Todd Hamilton was the amateur golf star who couldn’t make it once he started playing for money - the under-achiever who faced the real possibility that he would have to find something else to do with his life.
But that was 12 years ago. Today Hamilton woke up – if indeed he got any sleep - as British Open champion, the sixth American in a row to win at Royal Troon.
And he also woke up never having to worry about money again.
The 38-year-old from Illinois beat world number two Ernie Els in a four-hole play-off last night and so became the second successive long-shot to lift the famous claret jug.
Last year it was Ben Curtis at Sandwich in his very first major. This time it was another US Tour rookie, but one with a very different story to tell.
Hamilton, quoted at odds of 250/1 before the championship even though he had a world ranking of 56 against Curtis’ 396, failed at his first seven attempts to get his tour card and did not even try for a number of seasons.
Instead he took himself off to Asia and after early struggles built a successful career for himself, winning no fewer than 11 times in Japan.
Yet in seven previous majors he had never finished higher than 29th and in his 11 tournaments prior to coming to Troon he had six missed cuts and a best finish of 21st. No wonder nobody took any notice of him when he arrived.
It was different come the end of the championship, though. Very different.
“It’s a very special feeling,” said the father-of-three after the 76-hole drama was over and he was the one £720,000 (€1,084,559) richer, with the promise of millions more to come.
“I think right now I’m more tired than I am excited. I’m sure the excited part will kick in once I leave the golf course and am able to spend time with my family.
“I’m very fortunate to be sitting here right now. It could have been three or four guys, but as luck would have it I’m the one you have to talk to.”
Els had a 10-foot putt on the 72nd green to win his second Open in three years, but it curled wide.
And when he faced virtually the same putt on the same green an hour later it was effectively to stay alive in the play-off.
Once again, though, the South African did not read enough break and Hamilton, having hit a brilliant chip with his fairway wood from short of the green, stepped up and made his two-footer for the title.
Hard though it is to believe, he said he never really felt nervous the entire day.
“I felt very calm and it reminded me a lot of how I felt when I won the Honda Classic back in March,” Hamilton added.
“Sometimes I get in situations where you should be biting all your fingernails off and I’m usually kind of a nervous guy, especially if I haven’t been playing very well, which I hadn’t been coming to this tournament.
“But sometimes I get out there and it almost seems fun. I’ve never been in a position like that, at least in a tournament as grand as this, and to be out there and feel very calm was kind of an oddity.”
Asked about the time his career really was in jeopardy, he explained: “I went over to the Asian Tour in 1992 with no great expectations because my golf wasn’t as consistent the way it should have been.
“It’s probably a good thing that I didn’t know I was using the last bit of money that my backers were going to put in.
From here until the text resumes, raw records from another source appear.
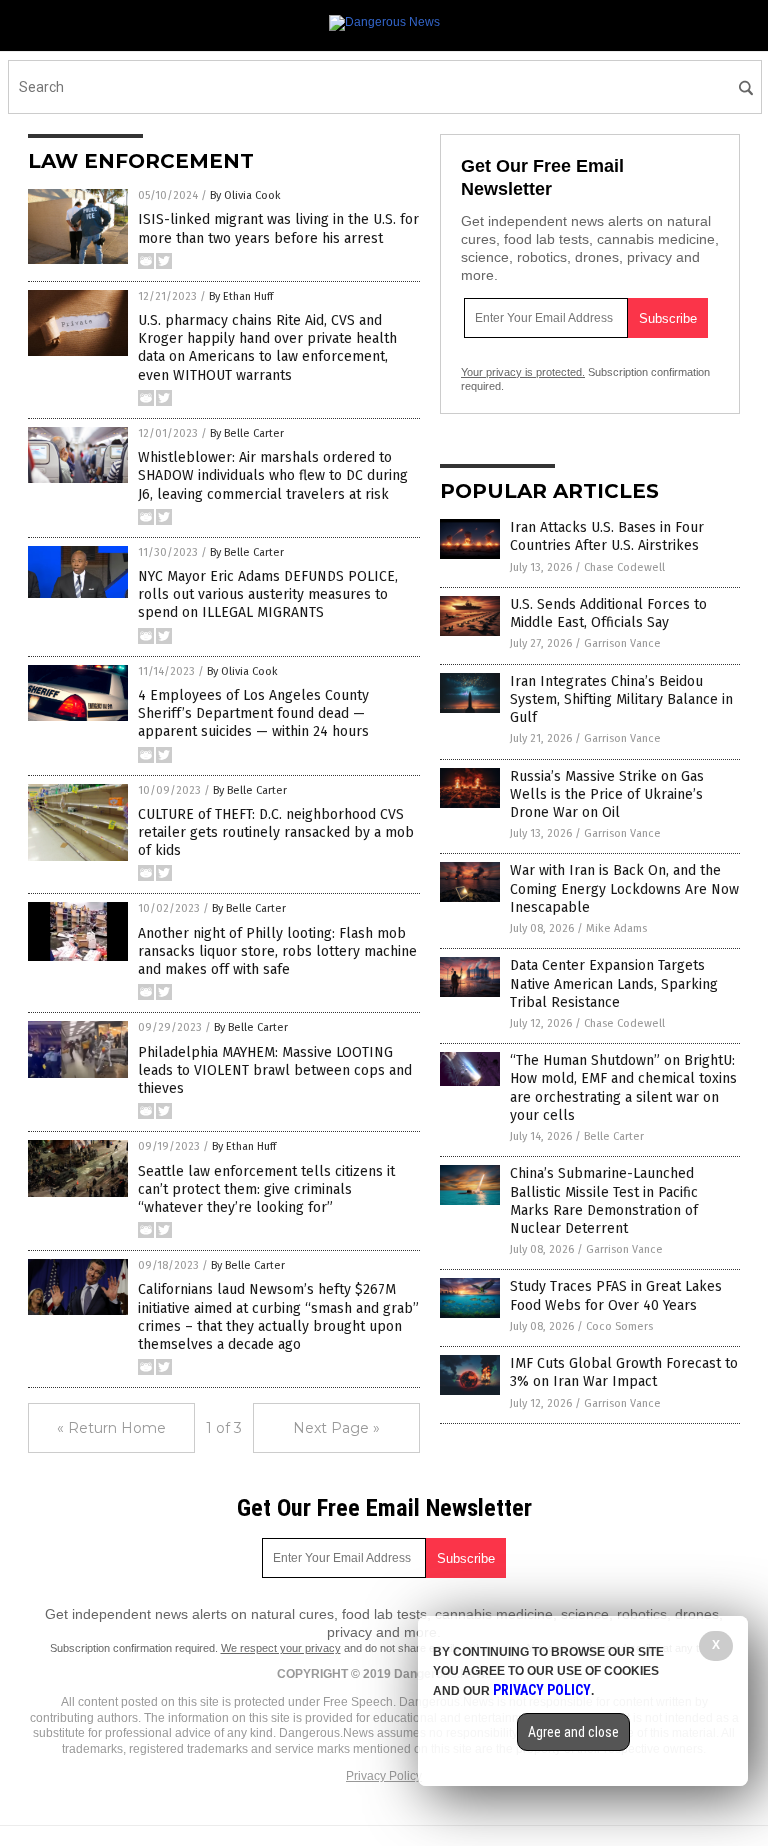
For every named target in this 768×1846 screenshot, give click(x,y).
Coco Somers (619, 1326)
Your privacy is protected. (523, 372)
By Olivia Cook (245, 195)
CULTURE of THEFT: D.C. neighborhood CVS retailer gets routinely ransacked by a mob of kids (276, 832)
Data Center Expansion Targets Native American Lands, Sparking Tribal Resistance (614, 983)
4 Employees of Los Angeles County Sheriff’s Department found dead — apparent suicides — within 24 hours (253, 713)
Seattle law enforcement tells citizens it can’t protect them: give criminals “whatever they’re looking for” (266, 1189)
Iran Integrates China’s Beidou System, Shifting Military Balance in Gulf (621, 699)
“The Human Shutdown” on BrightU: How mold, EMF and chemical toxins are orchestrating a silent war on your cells (623, 1088)
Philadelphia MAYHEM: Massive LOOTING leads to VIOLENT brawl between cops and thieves (275, 1070)
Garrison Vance (622, 643)
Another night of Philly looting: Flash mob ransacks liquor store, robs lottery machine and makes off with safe (277, 951)
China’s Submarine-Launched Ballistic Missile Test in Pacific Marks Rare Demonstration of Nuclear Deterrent (604, 1201)
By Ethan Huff (241, 296)
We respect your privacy (281, 1648)
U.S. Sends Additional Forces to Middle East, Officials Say (608, 613)
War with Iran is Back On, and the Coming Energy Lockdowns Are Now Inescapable (624, 888)
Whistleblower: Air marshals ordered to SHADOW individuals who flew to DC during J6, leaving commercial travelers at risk (273, 475)
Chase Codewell (624, 567)
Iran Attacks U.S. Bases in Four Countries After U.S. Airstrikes (607, 536)
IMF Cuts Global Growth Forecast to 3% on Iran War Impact (624, 1372)
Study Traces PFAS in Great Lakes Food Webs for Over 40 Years (616, 1295)
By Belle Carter (247, 433)
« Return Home (111, 1428)
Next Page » (336, 1428)
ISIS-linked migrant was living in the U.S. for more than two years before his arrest (278, 228)
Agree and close (573, 1732)
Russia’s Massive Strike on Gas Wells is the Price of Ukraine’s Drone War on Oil (607, 794)
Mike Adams (616, 928)
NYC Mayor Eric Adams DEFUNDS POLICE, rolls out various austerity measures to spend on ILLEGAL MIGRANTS (268, 594)
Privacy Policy (384, 1776)
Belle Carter (614, 1136)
“I thought about not playing, but the flip side of that is that I don’t know how to do too much other than play golf – and I ended up winning the Asian Tour. It probably seems like a fairytale and to me it really is.
“And hopefully this bit of magic that I had here will continue.
“Right now I have no idea what’s in store for me, but I know I won’t get much sleep over the next two, three, seven days. Sometimes these problems are good to have – like paying taxes.”
The finish was a real test of his mental fortitude because nobody handed it to him like Thomas Bjorn did to Curtis a year ago.
When he birdied the long 16th he was two ahead of Masters champion Phil Mickelson and three clear of Els, but Els followed him in, birdied the short 17th as well and then had that chance to win on the last with a birdie to Hamilton’s bogey.
He was not to know it at the time, but the putt was to be Els’ only chance to win. At the third of the four extra holes, he bogeyed and opened the door for Hamilton to win with four straight pars in the play-off.
“If Ernie had made his putt on the 72nd I would have been disappointed, but still very happy,” said Hamilton.
“If you had told me at the start of the week ’Todd, we’ll give you second place and you don’t even have to bother showing up’, I would probably have said ’OK’.”
In the end, however, it was Els who had to take second – and for him it was never going to be enough.
Three months ago he was pipped by Mickelson at Augusta and last month he was in the final group on the final day of the US Open and shot 80 while playing partner Retief Goosen won with a 71.
“I didn’t play a great play-off, but I had a great week and I think we have a great champion,” said Els.
“He kept his nerve and didn’t make any big mistakes. I did make a big mistake (a double bogey at the 10th), but I didn’t want to let this one go. To get into a play-off you have to take the positives, but obviously I’m disappointed.”
He knows there could be better days ahead. With Tiger Woods finishing ninth, the world number one spot is within touching distance now.